Pandemic-era carrier profits are also playing a part in the decision not to scrap older vessels. In previous downcycles, carriers have been incentivized to scrap vessels and use the proceeds to pay down debt or cover losses from sinking revenues. This time though, carriers have already used those record profits to pay down almost all debt on their vessels over the last few years and still have cash on hand to cover losses if they arise.
But why are more container ships on the orderbooks in 2026?
The above factors make a case for keeping paid off vessels in circulation, but if these also increase the risk of overcapacity, why are carriers continuing to order vessels after the 2021 to 2024 spending spree?
Because even if the industry is oversupplied, individual carriers can’t make ordering decisions from a market perspective. One carrier’s capacity gain doesn’t address another’s needs. So one investing in new vessels doesn’t mean a competitor won’t continue to order too, even if in the aggregate it pushes the market (further) into oversupply.
Different carriers have had different fleet renewal strategies and – especially given the low rate of new vessels ordered from 2016 to 2020 – some carriers are still playing catch up in a market where shipyard capacity is limited and vessels take a long time to build. Finally, the COVID profits mean carriers have the opportunity now to invest in new, more efficient and lower carbon ships and prepare for the next twenty-five years, even if it means contributing to a downcycle.
Can capacity management prevent downcycle losses?
Much to the surprise of long time observers, in recent years carriers have demonstrated the ability to manage capacity effectively and keep rates up in times of demand collapses – first during the initial volume drop in the first months of the pandemic, and more recently during the month and a half in 2025 when US tariffs on China stood at 145%.
If carriers kept rates level when demand evaporated, why can’t they do the same when capacity grows?
When demand collapses were abrupt, like in 2020 and 2025, carriers were able to make a proportionate response – in many cases just simply keeping vessels wherever they were at the time – and keep rates level.
But when the imbalance is structural, gradual and sustained – like in a supply-drive downcycle – the process of rebalancing can be much more challenging and prolonged. As the examples of the supply-driven rate slides in 2023 and late Q3 through October of 2025 show, it is harder to maintain that discipline when the drivers are a trend instead of a shock. And since incremental costs of taking on additional containers decrease once a vessel is already mostly booked, the economics of container shipping can also sometimes help push carriers into low or loss making rate environments.
But both instances of extremely low spot rates in 2023 and 2025 were followed by periods of rate recovery through capacity reductions even as demand continued to ease, and further price increases as seasonal demand picked up.

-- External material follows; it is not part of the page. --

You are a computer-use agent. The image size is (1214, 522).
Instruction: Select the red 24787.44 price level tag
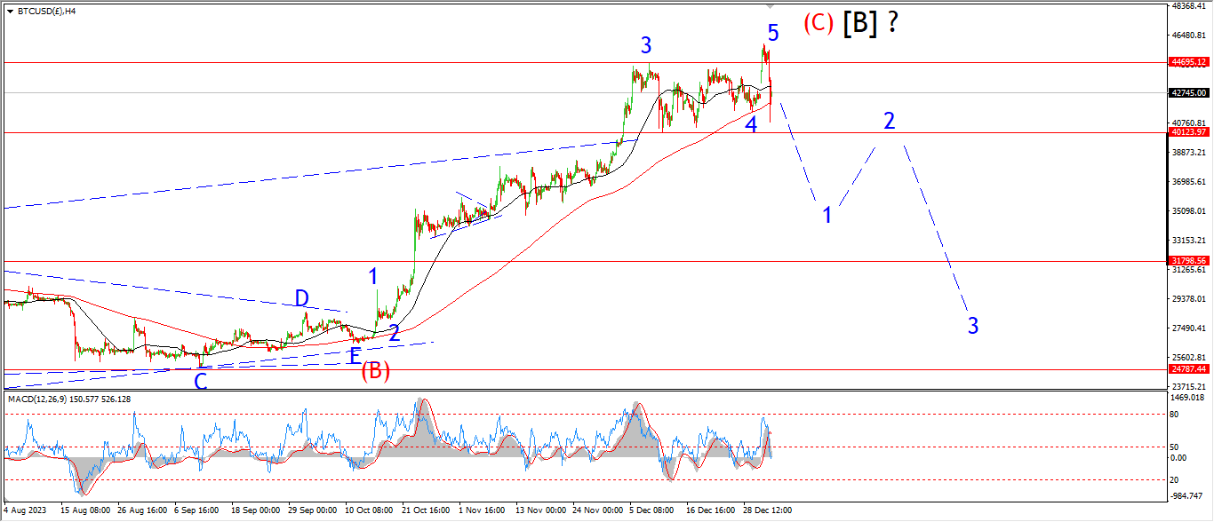click(1188, 368)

This pattern is likely the one we’ll see repeated over the coming years as capacity continues to grow: overall downward pressure on rates with levels likely lower than in 2025, and periods of very low spot prices followed by rate recoveries via capacity management or increases in demand.
All things being equal, this scenario should be a big driver of rate and revenue levels in the container market until a rebalance of supply and demand spurs the next upcycle.
On to the next known unknown?
But of course, the known unknowns that will shake up this pattern are out there: It is known that carriers – at some point – will resume Red Sea transits, which will at first trigger congestion that will absorb capacity, but then release even more supply once the delays unwind, increasing the overcapacity challenge. And geopolitical disruptions that could close shipping lanes, or sudden trade war shifts that could drive sudden demand spikes (or collapses) are all too plausible.
If these or other disruptions arise in the next few years, shippers will lament higher prices, but also be grateful that carriers have the available capacity to keep containers moving nonetheless.